▸ **DATA TO EXAMINE**
● ● ● ● ●

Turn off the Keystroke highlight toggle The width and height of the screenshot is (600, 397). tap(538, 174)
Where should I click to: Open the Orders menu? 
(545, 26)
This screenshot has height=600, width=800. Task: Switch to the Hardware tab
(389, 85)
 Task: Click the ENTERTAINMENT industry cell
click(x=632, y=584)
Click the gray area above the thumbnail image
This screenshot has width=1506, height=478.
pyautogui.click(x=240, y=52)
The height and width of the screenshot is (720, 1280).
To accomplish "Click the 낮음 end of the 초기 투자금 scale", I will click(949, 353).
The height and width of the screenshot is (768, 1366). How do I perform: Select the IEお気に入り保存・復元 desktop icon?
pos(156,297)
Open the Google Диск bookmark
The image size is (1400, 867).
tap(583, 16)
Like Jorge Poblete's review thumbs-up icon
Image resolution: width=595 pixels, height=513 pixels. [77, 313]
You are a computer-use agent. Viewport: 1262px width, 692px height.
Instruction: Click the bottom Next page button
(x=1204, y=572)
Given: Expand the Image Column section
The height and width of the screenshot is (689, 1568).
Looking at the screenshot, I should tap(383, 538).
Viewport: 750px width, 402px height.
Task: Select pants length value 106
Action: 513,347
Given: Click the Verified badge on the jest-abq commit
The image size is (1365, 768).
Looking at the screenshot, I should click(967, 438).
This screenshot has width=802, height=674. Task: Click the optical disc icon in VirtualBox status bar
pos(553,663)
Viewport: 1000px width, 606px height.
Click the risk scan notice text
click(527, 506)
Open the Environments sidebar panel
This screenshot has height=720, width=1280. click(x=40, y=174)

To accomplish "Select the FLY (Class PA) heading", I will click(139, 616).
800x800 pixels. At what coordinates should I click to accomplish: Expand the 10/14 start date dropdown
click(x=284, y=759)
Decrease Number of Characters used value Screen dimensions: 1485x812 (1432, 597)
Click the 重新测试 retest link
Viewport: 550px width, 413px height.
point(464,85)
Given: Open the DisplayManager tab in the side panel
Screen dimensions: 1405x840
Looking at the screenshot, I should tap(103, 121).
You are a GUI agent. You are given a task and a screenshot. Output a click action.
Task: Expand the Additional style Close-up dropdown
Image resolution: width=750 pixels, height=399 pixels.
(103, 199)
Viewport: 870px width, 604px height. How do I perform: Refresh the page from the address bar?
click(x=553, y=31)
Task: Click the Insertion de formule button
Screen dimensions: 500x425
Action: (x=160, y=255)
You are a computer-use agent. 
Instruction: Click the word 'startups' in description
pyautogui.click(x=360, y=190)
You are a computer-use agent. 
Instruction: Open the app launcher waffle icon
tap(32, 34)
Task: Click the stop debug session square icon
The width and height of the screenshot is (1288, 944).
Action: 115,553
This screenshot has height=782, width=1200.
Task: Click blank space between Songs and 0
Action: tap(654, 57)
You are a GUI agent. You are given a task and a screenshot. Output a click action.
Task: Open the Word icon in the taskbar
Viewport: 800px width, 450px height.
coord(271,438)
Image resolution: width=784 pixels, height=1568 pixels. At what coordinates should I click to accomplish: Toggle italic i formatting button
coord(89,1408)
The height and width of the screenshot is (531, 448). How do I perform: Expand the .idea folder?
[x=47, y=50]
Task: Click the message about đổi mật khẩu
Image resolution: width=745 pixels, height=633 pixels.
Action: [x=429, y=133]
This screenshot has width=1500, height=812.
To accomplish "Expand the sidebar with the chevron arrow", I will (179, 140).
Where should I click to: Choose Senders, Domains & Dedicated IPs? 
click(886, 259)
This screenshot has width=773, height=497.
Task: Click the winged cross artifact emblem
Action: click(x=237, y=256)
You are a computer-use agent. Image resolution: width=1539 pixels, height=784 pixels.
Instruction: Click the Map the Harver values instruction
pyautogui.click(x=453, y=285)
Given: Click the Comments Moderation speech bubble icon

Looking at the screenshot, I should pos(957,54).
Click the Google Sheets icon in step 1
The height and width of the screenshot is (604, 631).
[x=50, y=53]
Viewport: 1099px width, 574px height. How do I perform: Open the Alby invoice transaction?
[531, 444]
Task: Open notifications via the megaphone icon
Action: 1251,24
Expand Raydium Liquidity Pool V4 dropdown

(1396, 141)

● ● ● ● ●

Write the data out again. Match it exactly.

▸ **OUTPUT OF THE TASK**
Turn off the Keystroke highlight toggle The width and height of the screenshot is (600, 397). tap(538, 174)
Where should I click to: Open the Orders menu? 
(545, 26)
This screenshot has height=600, width=800. Task: Switch to the Hardware tab
(389, 85)
 Task: Click the ENTERTAINMENT industry cell
click(x=632, y=584)
Click the gray area above the thumbnail image
This screenshot has width=1506, height=478.
pyautogui.click(x=240, y=52)
The height and width of the screenshot is (720, 1280).
To accomplish "Click the 낮음 end of the 초기 투자금 scale", I will click(949, 353).
The height and width of the screenshot is (768, 1366). How do I perform: Select the IEお気に入り保存・復元 desktop icon?
pos(156,297)
Open the Google Диск bookmark
The image size is (1400, 867).
tap(583, 16)
Like Jorge Poblete's review thumbs-up icon
Image resolution: width=595 pixels, height=513 pixels. [77, 313]
You are a computer-use agent. Viewport: 1262px width, 692px height.
Instruction: Click the bottom Next page button
(x=1204, y=572)
Given: Expand the Image Column section
The height and width of the screenshot is (689, 1568).
Looking at the screenshot, I should tap(383, 538).
Viewport: 750px width, 402px height.
Task: Select pants length value 106
Action: 513,347
Given: Click the Verified badge on the jest-abq commit
The image size is (1365, 768).
Looking at the screenshot, I should click(967, 438).
This screenshot has width=802, height=674. Task: Click the optical disc icon in VirtualBox status bar
pos(553,663)
Viewport: 1000px width, 606px height.
Click the risk scan notice text
click(527, 506)
Open the Environments sidebar panel
This screenshot has height=720, width=1280. click(x=40, y=174)

To accomplish "Select the FLY (Class PA) heading", I will click(139, 616).
800x800 pixels. At what coordinates should I click to accomplish: Expand the 10/14 start date dropdown
click(x=284, y=759)
Decrease Number of Characters used value Screen dimensions: 1485x812 (1432, 597)
Click the 重新测试 retest link
Viewport: 550px width, 413px height.
point(464,85)
Given: Open the DisplayManager tab in the side panel
Screen dimensions: 1405x840
Looking at the screenshot, I should tap(103, 121).
You are a GUI agent. You are given a task and a screenshot. Output a click action.
Task: Expand the Additional style Close-up dropdown
Image resolution: width=750 pixels, height=399 pixels.
(103, 199)
Viewport: 870px width, 604px height. How do I perform: Refresh the page from the address bar?
click(x=553, y=31)
Task: Click the Insertion de formule button
Screen dimensions: 500x425
Action: (x=160, y=255)
You are a computer-use agent. 
Instruction: Click the word 'startups' in description
pyautogui.click(x=360, y=190)
You are a computer-use agent. 
Instruction: Open the app launcher waffle icon
tap(32, 34)
Task: Click the stop debug session square icon
The width and height of the screenshot is (1288, 944).
Action: 115,553
This screenshot has height=782, width=1200.
Task: Click blank space between Songs and 0
Action: tap(654, 57)
You are a GUI agent. You are given a task and a screenshot. Output a click action.
Task: Open the Word icon in the taskbar
Viewport: 800px width, 450px height.
coord(271,438)
Image resolution: width=784 pixels, height=1568 pixels. At what coordinates should I click to accomplish: Toggle italic i formatting button
coord(89,1408)
The height and width of the screenshot is (531, 448). How do I perform: Expand the .idea folder?
[x=47, y=50]
Task: Click the message about đổi mật khẩu
Image resolution: width=745 pixels, height=633 pixels.
Action: [x=429, y=133]
This screenshot has width=1500, height=812.
To accomplish "Expand the sidebar with the chevron arrow", I will (179, 140).
Where should I click to: Choose Senders, Domains & Dedicated IPs? 
click(886, 259)
This screenshot has width=773, height=497.
Task: Click the winged cross artifact emblem
Action: click(x=237, y=256)
You are a computer-use agent. Image resolution: width=1539 pixels, height=784 pixels.
Instruction: Click the Map the Harver values instruction
pyautogui.click(x=453, y=285)
Given: Click the Comments Moderation speech bubble icon

Looking at the screenshot, I should pos(957,54).
Click the Google Sheets icon in step 1
The height and width of the screenshot is (604, 631).
[x=50, y=53]
Viewport: 1099px width, 574px height. How do I perform: Open the Alby invoice transaction?
[531, 444]
Task: Open notifications via the megaphone icon
Action: 1251,24
Expand Raydium Liquidity Pool V4 dropdown

(1396, 141)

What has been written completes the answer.